The Battle of Hill 70 was a 10-day Canadian Corps victory in the First World War that came at a terrible cost to both sides.
It began on Aug. 15, 1917, and by the end of the first day alone, 1,056 Canadians had been killed, 2,432 wounded and 39 taken prisoner. Lieutenant-General Arthur Currie had taken command of Canadian Corps in June, after the Battle of Vimy Ridge. He was ordered to take Lens, a French coal mining town that had been a German stronghold since 1914. But he believed capturing and fortifying Hill 70 was a necessary first step.
Currie’s commanders hoped the battle would not only draw German attention away from the Battle of Passchendaele, which had started at the end of July, but also inflict heavy casualties that would impede the enemy’s ability to provide reinforcements.
Just as at Vimy four months earlier, Currie meticulously prepared his troops for the battle to wrest the vantage point from the Germans.Prior to the attack, 800,000 shells were fired on German lines. At the start of the battle, under cover of smoke, the Canadians advanced behind a creeping barrage, overtaking one machine-gun post after another.

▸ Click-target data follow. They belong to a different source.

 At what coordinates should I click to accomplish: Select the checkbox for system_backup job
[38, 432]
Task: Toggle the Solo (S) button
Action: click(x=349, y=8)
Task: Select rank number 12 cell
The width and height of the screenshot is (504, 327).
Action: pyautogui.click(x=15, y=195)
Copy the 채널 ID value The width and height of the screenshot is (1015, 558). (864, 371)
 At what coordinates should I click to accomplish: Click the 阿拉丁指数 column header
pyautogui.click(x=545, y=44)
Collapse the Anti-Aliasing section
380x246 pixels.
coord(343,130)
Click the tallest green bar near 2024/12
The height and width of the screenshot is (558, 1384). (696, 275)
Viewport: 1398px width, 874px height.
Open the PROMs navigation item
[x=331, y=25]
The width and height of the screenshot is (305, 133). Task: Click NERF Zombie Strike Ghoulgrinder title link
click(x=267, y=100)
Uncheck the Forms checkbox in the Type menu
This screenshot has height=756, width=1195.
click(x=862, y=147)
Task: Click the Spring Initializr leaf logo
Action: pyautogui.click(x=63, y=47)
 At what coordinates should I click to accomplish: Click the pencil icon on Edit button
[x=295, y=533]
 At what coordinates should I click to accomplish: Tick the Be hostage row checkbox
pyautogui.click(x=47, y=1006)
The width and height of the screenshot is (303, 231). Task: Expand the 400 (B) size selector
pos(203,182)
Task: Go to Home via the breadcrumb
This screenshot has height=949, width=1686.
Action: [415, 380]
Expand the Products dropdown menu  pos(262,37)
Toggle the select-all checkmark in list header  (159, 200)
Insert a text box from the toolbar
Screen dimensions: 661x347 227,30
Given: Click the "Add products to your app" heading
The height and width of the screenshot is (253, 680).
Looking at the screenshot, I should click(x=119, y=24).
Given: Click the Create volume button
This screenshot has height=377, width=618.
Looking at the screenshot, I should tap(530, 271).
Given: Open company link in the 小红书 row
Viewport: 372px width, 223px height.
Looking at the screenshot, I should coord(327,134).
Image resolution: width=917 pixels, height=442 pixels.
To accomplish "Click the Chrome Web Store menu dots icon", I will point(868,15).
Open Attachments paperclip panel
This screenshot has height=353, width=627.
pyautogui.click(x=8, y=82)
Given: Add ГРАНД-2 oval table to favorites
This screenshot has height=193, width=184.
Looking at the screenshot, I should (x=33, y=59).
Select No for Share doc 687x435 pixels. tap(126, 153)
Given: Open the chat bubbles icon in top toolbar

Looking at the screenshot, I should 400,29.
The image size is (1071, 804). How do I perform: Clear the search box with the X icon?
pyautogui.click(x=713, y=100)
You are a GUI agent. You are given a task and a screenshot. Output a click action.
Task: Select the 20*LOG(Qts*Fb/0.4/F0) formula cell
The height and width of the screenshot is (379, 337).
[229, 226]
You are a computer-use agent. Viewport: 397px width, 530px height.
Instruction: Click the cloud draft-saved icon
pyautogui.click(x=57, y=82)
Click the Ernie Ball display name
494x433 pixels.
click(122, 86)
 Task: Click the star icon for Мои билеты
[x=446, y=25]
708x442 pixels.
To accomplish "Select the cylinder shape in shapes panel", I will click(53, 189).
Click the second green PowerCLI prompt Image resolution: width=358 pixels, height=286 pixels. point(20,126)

It was brutal work done in a poisonous fog, for both sides employed gas. The Canadians came up against mustard gas for the first time. Unable to see, Canadian gunners doffed their gas masks, exposing themselves to burned lungs, blistered flesh and blinding.
Although he intended to go on to liberate Lens, Currie first ordered the immediate fortification of the newly won ground, preparations that kept the hill in Canadian hands despite 21 counterattacks. German reserve forces were sent in, foiling the Allies’ plans and upping the casualty count. By Aug. 25, about 9,000 Canadians had been killed or wounded, including 3,300 at Lens, along with as many as 15,000 Germans.Six Canadians were awarded Victoria Crosses for their work at Hill 70 and in the capture of Lens. One went to Ukrainian immigrant acting Corporal Filip Konowal, whose citation reads, “This non-commissioned officer alone killed 16 of the enemy, and during two days’ actual fighting carried on continuously his good work until severely wounded.” Another went to Private Michael O’Rourke of the 7th Battalion, who brought out wounded for almost three continuous days, all the while in imminent danger.